### EXCERPT
+++
During this setup we also took note of the permission levels of each component. The student installation needs to be tamperproof and persistent to prevent students from disabling the service. This is achieved by installing the Netop agent as a system service that is automatically started at boot. The teacher install executes as a normal user and does not start at boot. This difference in execution context and start up behavior led us to target the student installs, as an attacker would have a higher chance of gaining elevated system permissions if it was compromised. Additionally, the ratio of students to teachers in a normal school environment would ensure any vulnerabilities found on the student machines would be wider spread.
With the initial install complete, we took a network capture on the local network and took note of the traffic between the teacher and student. An overview of the first few network packets can been seen in Figure 1 below and how the teacher, student transaction begins.
+++
### DATA PROVIDED
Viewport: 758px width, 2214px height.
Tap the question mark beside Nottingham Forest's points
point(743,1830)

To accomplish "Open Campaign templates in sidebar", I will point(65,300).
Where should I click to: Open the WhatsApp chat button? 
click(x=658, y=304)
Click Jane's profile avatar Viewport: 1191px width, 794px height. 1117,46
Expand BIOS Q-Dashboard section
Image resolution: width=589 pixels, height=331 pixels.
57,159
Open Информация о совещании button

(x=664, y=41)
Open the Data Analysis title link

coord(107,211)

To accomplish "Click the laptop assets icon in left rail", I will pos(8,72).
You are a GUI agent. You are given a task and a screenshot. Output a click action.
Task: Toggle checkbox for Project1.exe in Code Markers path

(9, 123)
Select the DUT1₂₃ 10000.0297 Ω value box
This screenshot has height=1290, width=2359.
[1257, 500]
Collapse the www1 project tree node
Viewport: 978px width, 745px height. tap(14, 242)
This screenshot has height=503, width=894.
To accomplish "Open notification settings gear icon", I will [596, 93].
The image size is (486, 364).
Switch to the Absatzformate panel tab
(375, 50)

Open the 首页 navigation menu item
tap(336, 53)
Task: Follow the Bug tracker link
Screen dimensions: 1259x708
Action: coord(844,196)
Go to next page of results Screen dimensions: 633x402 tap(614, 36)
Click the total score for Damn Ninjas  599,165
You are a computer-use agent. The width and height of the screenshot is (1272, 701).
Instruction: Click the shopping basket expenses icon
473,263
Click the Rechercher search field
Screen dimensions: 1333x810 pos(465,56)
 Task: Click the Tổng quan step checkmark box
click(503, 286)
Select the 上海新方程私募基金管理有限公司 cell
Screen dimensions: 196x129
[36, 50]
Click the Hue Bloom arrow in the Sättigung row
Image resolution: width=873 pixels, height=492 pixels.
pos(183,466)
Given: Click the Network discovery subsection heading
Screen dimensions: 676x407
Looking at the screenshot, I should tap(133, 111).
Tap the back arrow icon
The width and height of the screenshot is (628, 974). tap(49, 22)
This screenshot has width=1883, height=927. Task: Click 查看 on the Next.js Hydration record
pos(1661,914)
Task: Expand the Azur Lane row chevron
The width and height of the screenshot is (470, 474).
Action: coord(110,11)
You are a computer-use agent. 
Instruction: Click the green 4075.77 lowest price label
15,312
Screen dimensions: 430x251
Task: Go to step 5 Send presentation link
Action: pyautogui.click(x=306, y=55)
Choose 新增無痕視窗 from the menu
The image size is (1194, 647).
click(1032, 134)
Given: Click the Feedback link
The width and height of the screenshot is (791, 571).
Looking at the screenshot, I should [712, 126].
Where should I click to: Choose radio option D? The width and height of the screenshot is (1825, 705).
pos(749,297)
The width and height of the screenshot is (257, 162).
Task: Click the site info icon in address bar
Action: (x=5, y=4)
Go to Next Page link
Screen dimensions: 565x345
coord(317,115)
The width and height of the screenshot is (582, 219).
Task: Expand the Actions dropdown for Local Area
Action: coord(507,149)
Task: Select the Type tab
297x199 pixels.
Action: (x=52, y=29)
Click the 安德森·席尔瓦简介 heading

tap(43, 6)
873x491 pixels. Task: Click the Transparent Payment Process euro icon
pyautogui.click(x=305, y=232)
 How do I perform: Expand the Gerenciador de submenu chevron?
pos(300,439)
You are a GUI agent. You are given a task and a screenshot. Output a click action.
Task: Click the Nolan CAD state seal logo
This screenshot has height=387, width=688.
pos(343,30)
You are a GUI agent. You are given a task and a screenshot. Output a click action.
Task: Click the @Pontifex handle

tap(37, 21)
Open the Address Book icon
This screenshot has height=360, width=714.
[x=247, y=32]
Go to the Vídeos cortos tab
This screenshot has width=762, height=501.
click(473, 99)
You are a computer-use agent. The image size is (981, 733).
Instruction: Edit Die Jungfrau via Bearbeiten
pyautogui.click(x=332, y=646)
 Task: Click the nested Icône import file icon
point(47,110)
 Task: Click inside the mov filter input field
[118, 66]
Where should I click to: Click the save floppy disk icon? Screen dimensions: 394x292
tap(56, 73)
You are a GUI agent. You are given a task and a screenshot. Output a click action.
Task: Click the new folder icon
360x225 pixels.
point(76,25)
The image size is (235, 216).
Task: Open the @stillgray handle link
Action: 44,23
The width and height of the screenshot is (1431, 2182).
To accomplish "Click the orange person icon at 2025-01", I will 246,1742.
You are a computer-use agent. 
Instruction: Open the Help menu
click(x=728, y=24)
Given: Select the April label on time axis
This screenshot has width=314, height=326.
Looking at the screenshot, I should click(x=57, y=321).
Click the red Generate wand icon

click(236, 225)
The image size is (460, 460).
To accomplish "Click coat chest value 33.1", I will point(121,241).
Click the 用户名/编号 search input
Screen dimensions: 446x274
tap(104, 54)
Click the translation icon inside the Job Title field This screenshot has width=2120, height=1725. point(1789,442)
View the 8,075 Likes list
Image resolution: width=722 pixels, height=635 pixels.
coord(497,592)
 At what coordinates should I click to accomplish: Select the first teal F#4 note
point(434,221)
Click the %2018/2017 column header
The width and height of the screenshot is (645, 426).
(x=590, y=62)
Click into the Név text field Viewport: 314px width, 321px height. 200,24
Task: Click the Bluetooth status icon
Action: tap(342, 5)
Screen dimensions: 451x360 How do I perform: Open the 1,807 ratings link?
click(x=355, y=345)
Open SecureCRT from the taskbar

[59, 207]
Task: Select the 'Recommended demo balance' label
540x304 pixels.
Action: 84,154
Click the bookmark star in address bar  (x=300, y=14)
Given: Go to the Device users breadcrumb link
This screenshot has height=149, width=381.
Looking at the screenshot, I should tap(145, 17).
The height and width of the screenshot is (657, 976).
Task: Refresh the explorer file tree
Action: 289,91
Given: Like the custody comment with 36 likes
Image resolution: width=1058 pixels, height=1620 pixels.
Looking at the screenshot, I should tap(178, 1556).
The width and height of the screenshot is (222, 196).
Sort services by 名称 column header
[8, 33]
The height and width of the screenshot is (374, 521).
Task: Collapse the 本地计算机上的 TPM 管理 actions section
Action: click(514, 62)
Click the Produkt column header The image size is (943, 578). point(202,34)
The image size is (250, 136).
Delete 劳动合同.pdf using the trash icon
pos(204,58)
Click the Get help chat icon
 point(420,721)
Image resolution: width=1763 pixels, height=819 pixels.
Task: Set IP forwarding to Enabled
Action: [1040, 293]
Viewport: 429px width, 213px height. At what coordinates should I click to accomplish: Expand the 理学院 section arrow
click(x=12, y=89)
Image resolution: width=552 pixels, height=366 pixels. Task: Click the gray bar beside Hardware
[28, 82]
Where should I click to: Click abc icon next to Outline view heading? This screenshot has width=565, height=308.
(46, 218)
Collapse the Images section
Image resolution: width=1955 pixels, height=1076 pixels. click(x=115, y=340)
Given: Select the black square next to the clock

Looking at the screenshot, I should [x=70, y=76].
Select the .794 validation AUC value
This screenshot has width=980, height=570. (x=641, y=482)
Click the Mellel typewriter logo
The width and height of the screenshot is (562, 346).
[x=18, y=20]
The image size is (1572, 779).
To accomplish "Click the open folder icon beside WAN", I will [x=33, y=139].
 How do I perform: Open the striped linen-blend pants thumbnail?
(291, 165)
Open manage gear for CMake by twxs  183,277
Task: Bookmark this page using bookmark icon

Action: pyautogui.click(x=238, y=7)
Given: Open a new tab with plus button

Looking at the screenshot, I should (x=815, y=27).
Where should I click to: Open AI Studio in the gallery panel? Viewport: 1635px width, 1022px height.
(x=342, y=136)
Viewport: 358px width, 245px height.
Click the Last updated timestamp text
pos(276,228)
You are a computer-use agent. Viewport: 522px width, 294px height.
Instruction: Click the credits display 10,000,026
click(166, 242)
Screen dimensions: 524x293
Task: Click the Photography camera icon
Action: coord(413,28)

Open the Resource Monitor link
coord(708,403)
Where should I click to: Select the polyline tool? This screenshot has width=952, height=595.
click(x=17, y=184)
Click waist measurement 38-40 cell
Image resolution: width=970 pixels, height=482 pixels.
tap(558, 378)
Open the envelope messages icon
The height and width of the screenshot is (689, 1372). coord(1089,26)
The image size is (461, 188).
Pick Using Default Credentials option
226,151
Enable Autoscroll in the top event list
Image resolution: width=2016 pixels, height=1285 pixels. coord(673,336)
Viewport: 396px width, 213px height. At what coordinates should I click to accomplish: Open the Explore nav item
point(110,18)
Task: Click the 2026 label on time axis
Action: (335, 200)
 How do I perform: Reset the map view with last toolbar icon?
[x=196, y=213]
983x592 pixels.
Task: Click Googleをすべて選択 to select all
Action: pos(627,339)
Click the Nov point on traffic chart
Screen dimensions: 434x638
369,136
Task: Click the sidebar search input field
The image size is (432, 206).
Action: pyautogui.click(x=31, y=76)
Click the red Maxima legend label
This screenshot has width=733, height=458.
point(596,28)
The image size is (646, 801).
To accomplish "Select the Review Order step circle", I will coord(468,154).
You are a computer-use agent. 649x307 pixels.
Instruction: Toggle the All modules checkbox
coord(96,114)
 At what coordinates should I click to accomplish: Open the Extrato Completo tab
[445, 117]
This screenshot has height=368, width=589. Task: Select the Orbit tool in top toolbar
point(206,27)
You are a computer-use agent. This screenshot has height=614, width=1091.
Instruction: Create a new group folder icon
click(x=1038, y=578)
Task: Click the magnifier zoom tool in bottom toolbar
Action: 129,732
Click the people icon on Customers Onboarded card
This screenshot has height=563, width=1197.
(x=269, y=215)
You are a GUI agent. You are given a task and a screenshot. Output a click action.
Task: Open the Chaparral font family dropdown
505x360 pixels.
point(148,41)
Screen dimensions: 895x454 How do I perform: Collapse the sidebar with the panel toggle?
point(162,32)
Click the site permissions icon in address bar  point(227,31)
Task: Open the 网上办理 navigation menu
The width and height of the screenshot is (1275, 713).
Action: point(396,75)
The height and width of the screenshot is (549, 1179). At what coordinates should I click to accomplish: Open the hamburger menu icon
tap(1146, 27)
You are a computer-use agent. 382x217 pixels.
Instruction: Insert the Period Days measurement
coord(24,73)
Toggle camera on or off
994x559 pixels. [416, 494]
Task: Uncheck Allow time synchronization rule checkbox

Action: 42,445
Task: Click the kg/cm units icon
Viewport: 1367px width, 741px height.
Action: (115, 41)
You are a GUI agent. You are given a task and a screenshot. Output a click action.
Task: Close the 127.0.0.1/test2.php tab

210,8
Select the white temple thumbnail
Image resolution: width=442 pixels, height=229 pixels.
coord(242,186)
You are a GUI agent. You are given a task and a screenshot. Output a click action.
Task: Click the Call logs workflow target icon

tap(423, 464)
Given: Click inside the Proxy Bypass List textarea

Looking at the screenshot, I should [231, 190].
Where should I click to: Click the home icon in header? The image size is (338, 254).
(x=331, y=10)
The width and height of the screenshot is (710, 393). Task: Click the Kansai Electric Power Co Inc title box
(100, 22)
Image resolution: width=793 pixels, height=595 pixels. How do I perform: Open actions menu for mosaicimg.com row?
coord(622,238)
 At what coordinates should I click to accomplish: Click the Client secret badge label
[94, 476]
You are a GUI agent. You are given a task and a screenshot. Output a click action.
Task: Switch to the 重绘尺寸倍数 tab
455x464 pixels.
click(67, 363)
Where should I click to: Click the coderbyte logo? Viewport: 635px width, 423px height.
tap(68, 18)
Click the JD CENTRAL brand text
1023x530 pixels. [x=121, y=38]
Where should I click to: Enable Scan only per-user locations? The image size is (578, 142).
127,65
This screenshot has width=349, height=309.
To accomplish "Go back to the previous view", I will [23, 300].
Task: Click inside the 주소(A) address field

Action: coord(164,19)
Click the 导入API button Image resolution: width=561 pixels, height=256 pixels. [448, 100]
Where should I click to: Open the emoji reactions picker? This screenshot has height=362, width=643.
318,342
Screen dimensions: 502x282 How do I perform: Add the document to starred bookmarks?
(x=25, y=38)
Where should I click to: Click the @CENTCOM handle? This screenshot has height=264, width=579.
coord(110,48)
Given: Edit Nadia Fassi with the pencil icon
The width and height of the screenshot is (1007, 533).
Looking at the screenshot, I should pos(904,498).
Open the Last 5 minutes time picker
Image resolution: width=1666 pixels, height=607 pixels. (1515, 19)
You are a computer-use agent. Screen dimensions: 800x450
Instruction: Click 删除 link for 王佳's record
+++
### EXERCISE GOAL
Copy out the part of the Netop excerpt between "With the initial" and "student transaction begins.", inclusive. The entries aren't needed for any of this.

### WRITTEN ANSWER
With the initial install complete, we took a network capture on the local network and took note of the traffic between the teacher and student. An overview of the first few network packets can been seen in Figure 1 below and how the teacher, student transaction begins.